The way ODA has been allocated has changed “to support a more integrated approach”,  he added.

The FCDO will be responsible for spending the lion’s share of ODA, £8.1bn. The Department for Business, Energy and Industrial Strategy will get the second-largest allocation, £706m, followed by the Home Office, £470m.

The Conflict, Stability and Security Fund will get £337m – a figure that has dropped significantly since 2019-20, when it was £625m, having risen consistently in previous years.

Based on current national income forecasts, the UK is likely to spend more than £10bn on ODA this year, Raab said.

His announcement has led to a fresh wave of criticism from charities and human-rights groups, who hit out at the cut in November.
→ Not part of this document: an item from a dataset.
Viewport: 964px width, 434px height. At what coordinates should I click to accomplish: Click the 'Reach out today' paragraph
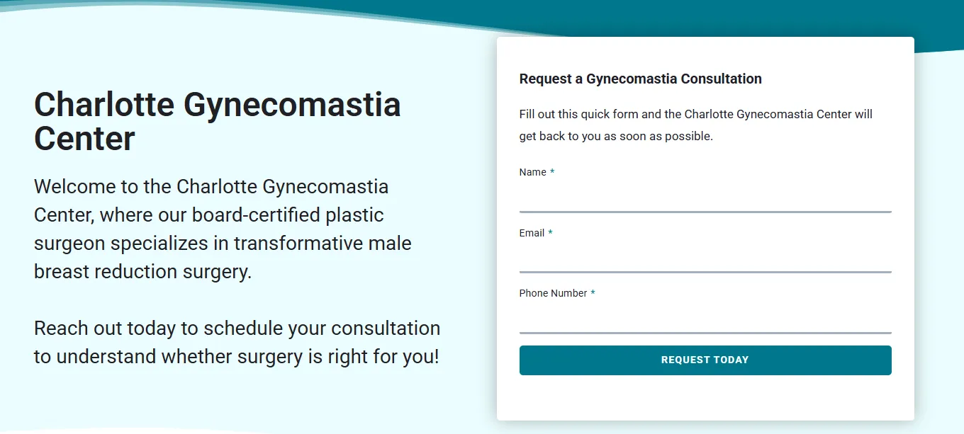(x=237, y=342)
Oxfam’s head of policy, Sam Nadel, said today that cutting aid during a pandemic “is a dereliction of Britain’s duty to the world’s poorest people and will cost lives”.

Danny Harvey, executive director of Concern Worldwide, said it would be difficult for the UK to deliver on its commitments to “build back better” after coronavirus “should there be such a dramatic reduction in aid spending". He said the decision would have a significant impact on the world's poorest people. 

Last week former prime minister Theresa May accused her successor, Boris Johnson, of "abandoning our position of global moral leadership" by scrapping the 0.7% target.

The Spending Review announcement came despite a pledge not to cut ODA when the Foreign Office and Department for International Development merged last year.

Raab said yesterday that the 2021-22 settlement "gives us the best possible launch pad to champion our international priorities for the coming year, as we commence our G7 presidency and look ahead to hosting [the climate summit] COP26".

"It sustains our commitment to the world’s poorest people, advances our strategic interests overseas, and delivers on the prime minister’s ambition to bring greater coherence and strategic oversight to the UK aid budget," he added.

Raab said he would also lead a second cross-departmental review on a new development strategy “to ensure close alignment of UK aid with the objectives to be set out in the integrated review”.

The integrated review of foreign, defence and development policy is expected early this year, having been delayed more than once because of Covid-19.